= Peter Kelly (piper) =

Peter Kelly (1837 - 1 April 1910) was an Irish piper. Kelly was born in the town of Galway but blinded in infancy. When old enough, his parents saw to it that he was taught the pipes by Martin O'Reilly as a means of ensuing his welfare. When aged about thirty he moved to Glasgow with fiddler John Crockwell, where he married and had nine children. He was survived upon his death by his widow and three children.

O'Neill said of him:

"This ideal old minstrel was a well-known figure for many years in the vicinity of the Jamaica and Albert bridges, and opposite the Queen Street Station, but instead of sitting down while playing he stood upright, resting his right leg above the knee on a short crotched stick so as to manipulate his instrument successfully. He had the reputation of being a particularly skilful and sweet player, and Mr. Henderson, the famous bagpipe maker who made his reeds, speaks in very high terms of his capabilities as a musician. Kelly played all his music by ear, and so quick was he in picking up a tune, that if he heard it played, sung, or whistled once, he could repeat it on the pipes without making a mistake. His favorite melodies were The Coolin and The Blackbird"

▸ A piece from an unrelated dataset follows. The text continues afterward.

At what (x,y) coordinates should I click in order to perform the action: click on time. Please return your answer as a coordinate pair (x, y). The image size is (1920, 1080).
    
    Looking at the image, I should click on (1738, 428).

"Very often he was accompanied by another blind man named Smith, who played the flute, and the two were looked upon as inseparable cronies, and both were equally fond of their pint of porter, though by no means drunkards. Kelly was at his usual stand on the Albert bridge on the Saturday evening preceding his death from pneumonia four days later."

"Dire want drove his widow to a pawnshop with the pipes shortly after, and the generous ( ?) pawnbroker said, had not the chanter been worn nearly through by the finger marks he could afford to have given much more than the ten shillings he allowed her."